Stored items

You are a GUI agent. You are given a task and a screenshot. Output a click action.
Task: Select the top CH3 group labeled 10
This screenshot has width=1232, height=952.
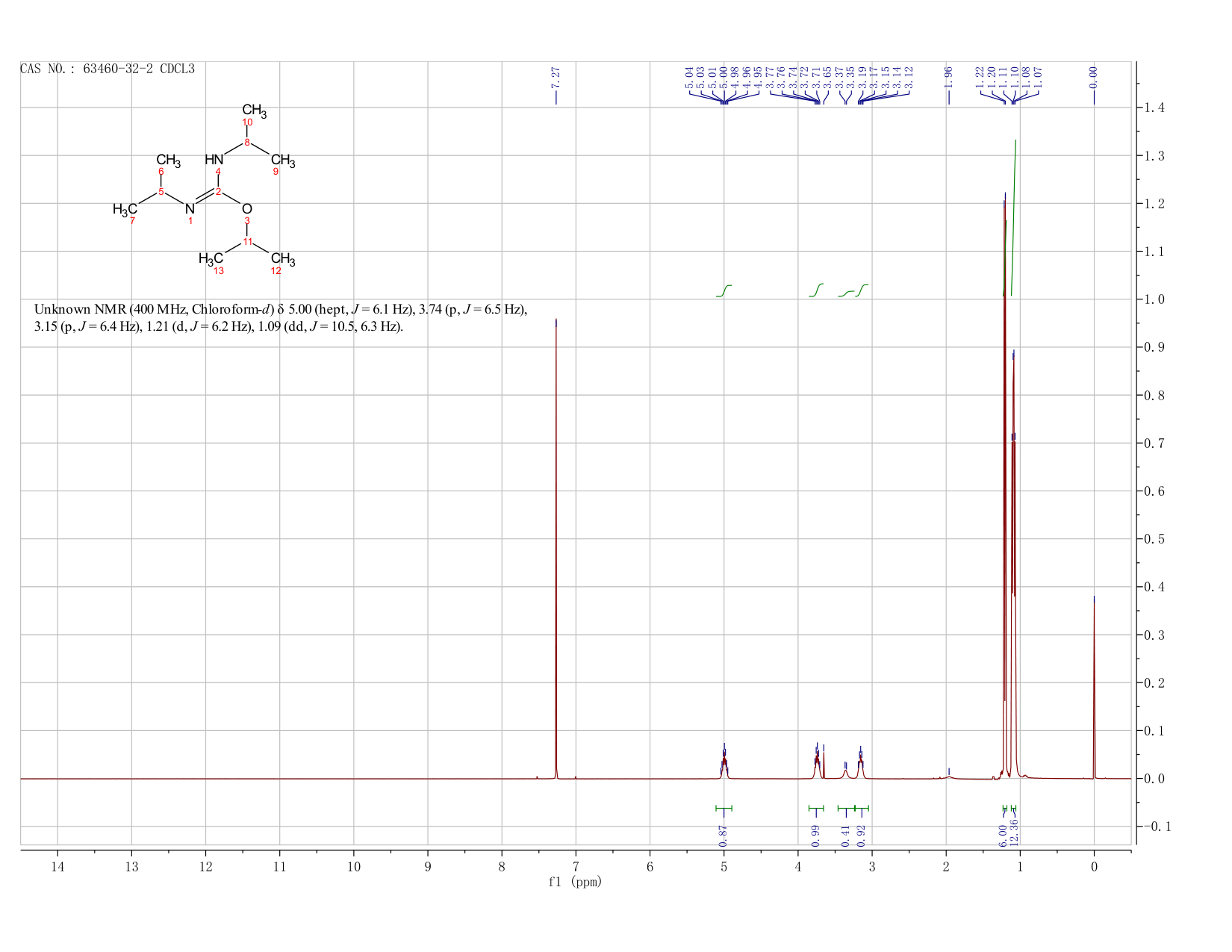254,111
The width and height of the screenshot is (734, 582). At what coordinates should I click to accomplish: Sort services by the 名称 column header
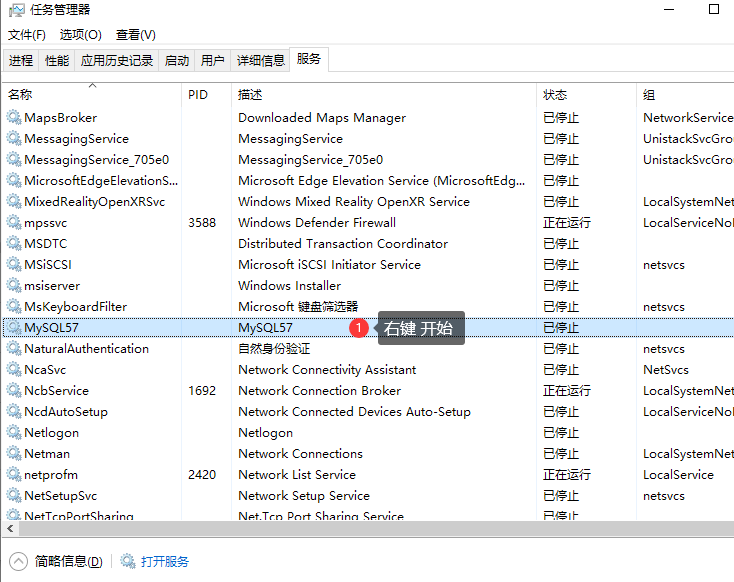pos(20,95)
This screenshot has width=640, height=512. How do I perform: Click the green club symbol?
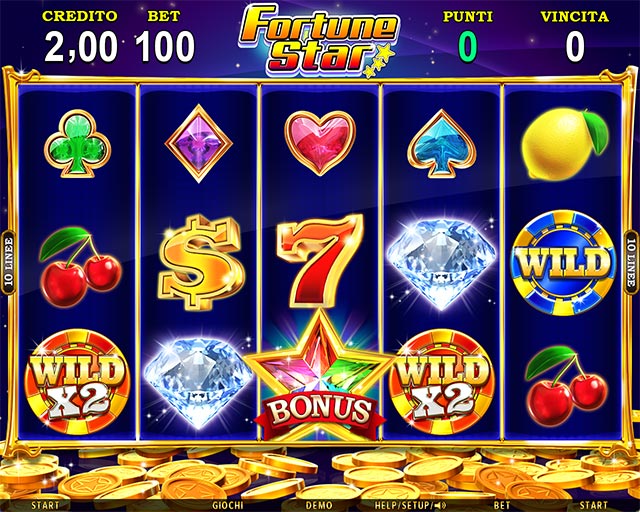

## WHAT IS NEEDED:
Write out each line exactly, from the one containing "This screenshot has width=1232, height=952." through the end of the entries, and skip the pictures.

## REPLY:
This screenshot has width=1232, height=952.
254,111
The width and height of the screenshot is (734, 582). At what coordinates should I click to accomplish: Sort services by the 名称 column header
pos(20,95)
This screenshot has width=640, height=512. How do I perform: Click the green club symbol?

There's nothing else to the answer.